◆ Work required
Please copy out the records verbatim, everything from the line containing "616x405 pixels." down to the line containing "will tap(440, 22).", with both of those lines included.

◆ Material supplied
= = = = =

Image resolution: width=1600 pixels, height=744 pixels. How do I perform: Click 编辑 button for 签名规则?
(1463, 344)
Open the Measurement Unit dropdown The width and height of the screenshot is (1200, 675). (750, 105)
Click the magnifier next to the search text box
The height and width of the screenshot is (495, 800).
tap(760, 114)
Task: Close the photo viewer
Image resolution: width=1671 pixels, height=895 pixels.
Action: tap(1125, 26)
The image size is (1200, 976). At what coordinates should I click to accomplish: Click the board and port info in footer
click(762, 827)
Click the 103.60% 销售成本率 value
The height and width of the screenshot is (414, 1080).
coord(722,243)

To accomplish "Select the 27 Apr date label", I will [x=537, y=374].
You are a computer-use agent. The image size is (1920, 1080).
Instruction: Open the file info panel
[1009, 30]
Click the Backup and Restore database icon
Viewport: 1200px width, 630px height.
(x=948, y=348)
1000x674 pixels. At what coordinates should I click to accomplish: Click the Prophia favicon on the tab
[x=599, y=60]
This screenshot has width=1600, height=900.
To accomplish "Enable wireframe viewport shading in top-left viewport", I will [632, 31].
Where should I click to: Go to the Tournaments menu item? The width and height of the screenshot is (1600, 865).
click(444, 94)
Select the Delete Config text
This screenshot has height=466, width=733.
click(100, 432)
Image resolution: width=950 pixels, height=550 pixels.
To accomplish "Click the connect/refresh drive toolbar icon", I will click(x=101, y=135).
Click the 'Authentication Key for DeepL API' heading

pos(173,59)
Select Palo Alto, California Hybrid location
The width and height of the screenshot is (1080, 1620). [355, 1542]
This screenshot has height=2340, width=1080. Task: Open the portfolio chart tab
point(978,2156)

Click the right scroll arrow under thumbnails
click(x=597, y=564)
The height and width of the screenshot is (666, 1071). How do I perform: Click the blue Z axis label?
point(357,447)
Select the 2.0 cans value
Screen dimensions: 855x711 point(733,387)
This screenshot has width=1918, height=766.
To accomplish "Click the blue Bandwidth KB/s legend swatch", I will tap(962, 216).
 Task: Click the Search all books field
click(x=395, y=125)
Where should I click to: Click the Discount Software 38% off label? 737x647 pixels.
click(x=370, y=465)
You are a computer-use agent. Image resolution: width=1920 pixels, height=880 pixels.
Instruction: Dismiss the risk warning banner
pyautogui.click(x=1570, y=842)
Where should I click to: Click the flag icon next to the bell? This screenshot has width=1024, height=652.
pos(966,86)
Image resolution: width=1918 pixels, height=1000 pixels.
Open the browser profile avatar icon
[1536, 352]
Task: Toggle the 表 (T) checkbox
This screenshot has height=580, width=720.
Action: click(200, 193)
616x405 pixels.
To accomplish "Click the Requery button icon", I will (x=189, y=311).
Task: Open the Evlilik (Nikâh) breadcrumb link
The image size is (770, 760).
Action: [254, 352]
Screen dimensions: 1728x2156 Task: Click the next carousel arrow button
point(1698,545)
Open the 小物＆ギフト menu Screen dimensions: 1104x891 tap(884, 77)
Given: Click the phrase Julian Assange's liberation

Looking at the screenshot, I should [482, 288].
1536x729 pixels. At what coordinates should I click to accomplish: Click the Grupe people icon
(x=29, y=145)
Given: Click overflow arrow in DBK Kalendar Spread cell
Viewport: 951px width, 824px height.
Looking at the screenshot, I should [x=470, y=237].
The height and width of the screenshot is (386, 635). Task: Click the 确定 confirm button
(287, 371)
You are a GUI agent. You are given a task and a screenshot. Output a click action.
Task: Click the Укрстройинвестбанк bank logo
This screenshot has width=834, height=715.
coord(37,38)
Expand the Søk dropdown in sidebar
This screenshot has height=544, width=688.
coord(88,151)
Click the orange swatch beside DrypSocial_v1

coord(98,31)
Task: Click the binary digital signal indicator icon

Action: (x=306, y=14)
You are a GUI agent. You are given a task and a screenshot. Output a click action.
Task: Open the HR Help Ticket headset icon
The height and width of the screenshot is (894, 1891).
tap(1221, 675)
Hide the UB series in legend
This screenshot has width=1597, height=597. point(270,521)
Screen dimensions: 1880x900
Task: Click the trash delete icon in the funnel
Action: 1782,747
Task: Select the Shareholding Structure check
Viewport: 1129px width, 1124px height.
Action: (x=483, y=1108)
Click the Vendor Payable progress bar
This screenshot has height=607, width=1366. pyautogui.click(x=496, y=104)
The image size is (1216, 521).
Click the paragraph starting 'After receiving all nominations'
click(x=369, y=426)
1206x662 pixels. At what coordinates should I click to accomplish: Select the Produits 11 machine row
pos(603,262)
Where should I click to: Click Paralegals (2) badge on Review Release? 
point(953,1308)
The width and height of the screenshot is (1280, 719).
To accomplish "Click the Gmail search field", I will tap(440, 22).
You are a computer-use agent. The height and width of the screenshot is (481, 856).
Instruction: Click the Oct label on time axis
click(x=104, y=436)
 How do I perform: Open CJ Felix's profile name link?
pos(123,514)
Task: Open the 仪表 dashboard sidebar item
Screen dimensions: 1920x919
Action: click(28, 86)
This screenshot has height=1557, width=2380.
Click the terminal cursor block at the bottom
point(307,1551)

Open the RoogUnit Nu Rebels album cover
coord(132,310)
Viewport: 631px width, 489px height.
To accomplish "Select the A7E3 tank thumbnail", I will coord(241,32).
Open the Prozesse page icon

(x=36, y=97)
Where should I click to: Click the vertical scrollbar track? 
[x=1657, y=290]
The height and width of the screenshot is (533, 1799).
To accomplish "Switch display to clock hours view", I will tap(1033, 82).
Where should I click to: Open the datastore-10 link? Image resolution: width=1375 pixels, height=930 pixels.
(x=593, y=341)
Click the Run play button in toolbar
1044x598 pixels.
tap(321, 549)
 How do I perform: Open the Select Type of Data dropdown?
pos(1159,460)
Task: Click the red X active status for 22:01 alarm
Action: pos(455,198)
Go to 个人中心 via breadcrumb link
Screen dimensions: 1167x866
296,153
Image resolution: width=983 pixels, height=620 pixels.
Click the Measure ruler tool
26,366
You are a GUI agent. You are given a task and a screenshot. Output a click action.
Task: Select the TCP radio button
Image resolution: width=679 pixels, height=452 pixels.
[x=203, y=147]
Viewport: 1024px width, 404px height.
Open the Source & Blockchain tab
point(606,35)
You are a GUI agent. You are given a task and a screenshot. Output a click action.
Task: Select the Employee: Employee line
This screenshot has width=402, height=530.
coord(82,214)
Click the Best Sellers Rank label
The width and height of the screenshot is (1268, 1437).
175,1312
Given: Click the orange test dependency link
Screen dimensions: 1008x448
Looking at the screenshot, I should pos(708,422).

= = = = =

◆ Response
616x405 pixels.
To accomplish "Click the Requery button icon", I will (x=189, y=311).
Task: Open the Evlilik (Nikâh) breadcrumb link
The image size is (770, 760).
Action: [254, 352]
Screen dimensions: 1728x2156 Task: Click the next carousel arrow button
point(1698,545)
Open the 小物＆ギフト menu Screen dimensions: 1104x891 tap(884, 77)
Given: Click the phrase Julian Assange's liberation

Looking at the screenshot, I should [482, 288].
1536x729 pixels. At what coordinates should I click to accomplish: Click the Grupe people icon
(x=29, y=145)
Given: Click overflow arrow in DBK Kalendar Spread cell
Viewport: 951px width, 824px height.
Looking at the screenshot, I should [x=470, y=237].
The height and width of the screenshot is (386, 635). Task: Click the 确定 confirm button
(287, 371)
You are a GUI agent. You are given a task and a screenshot. Output a click action.
Task: Click the Укрстройинвестбанк bank logo
This screenshot has width=834, height=715.
coord(37,38)
Expand the Søk dropdown in sidebar
This screenshot has height=544, width=688.
coord(88,151)
Click the orange swatch beside DrypSocial_v1

coord(98,31)
Task: Click the binary digital signal indicator icon

Action: (x=306, y=14)
You are a GUI agent. You are given a task and a screenshot. Output a click action.
Task: Open the HR Help Ticket headset icon
The height and width of the screenshot is (894, 1891).
tap(1221, 675)
Hide the UB series in legend
This screenshot has width=1597, height=597. point(270,521)
Screen dimensions: 1880x900
Task: Click the trash delete icon in the funnel
Action: 1782,747
Task: Select the Shareholding Structure check
Viewport: 1129px width, 1124px height.
Action: (x=483, y=1108)
Click the Vendor Payable progress bar
This screenshot has height=607, width=1366. pyautogui.click(x=496, y=104)
The image size is (1216, 521).
Click the paragraph starting 'After receiving all nominations'
click(x=369, y=426)
1206x662 pixels. At what coordinates should I click to accomplish: Select the Produits 11 machine row
pos(603,262)
Where should I click to: Click Paralegals (2) badge on Review Release? 
point(953,1308)
The width and height of the screenshot is (1280, 719).
To accomplish "Click the Gmail search field", I will tap(440, 22).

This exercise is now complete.